» **SOURCE RECORDS**:
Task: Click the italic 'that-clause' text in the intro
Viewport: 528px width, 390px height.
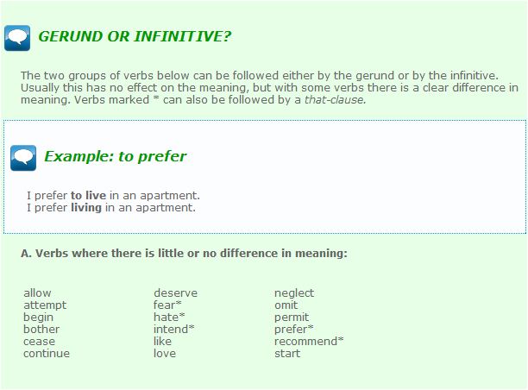Action: pyautogui.click(x=335, y=100)
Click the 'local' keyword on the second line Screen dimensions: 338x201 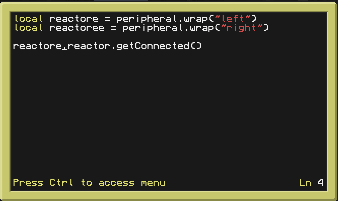coord(29,28)
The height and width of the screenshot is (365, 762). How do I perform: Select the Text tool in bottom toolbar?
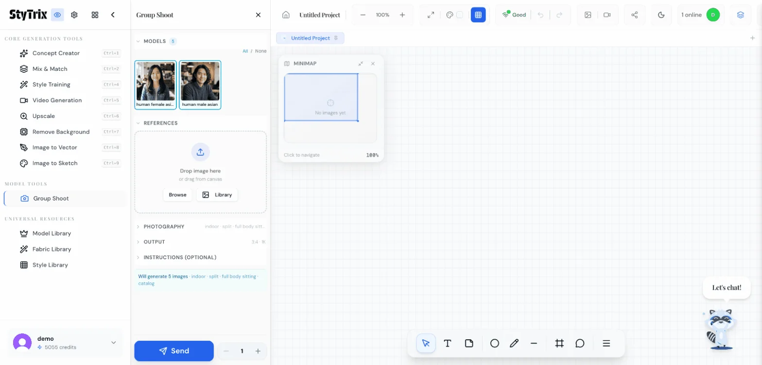[448, 343]
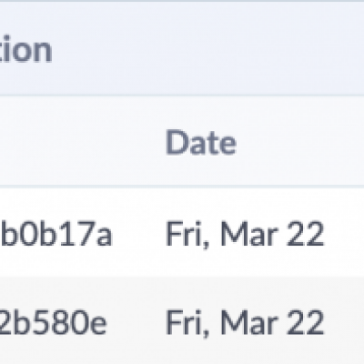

» **TASK DETAILS**:
Starting with the line that holds "The height and", print each line through the last one of the data exactly as written, but do not include the pictures.

» **COMPLETED EXERCISE**:
The height and width of the screenshot is (365, 762). How do I perform: Select the Text tool in bottom toolbar?
[448, 343]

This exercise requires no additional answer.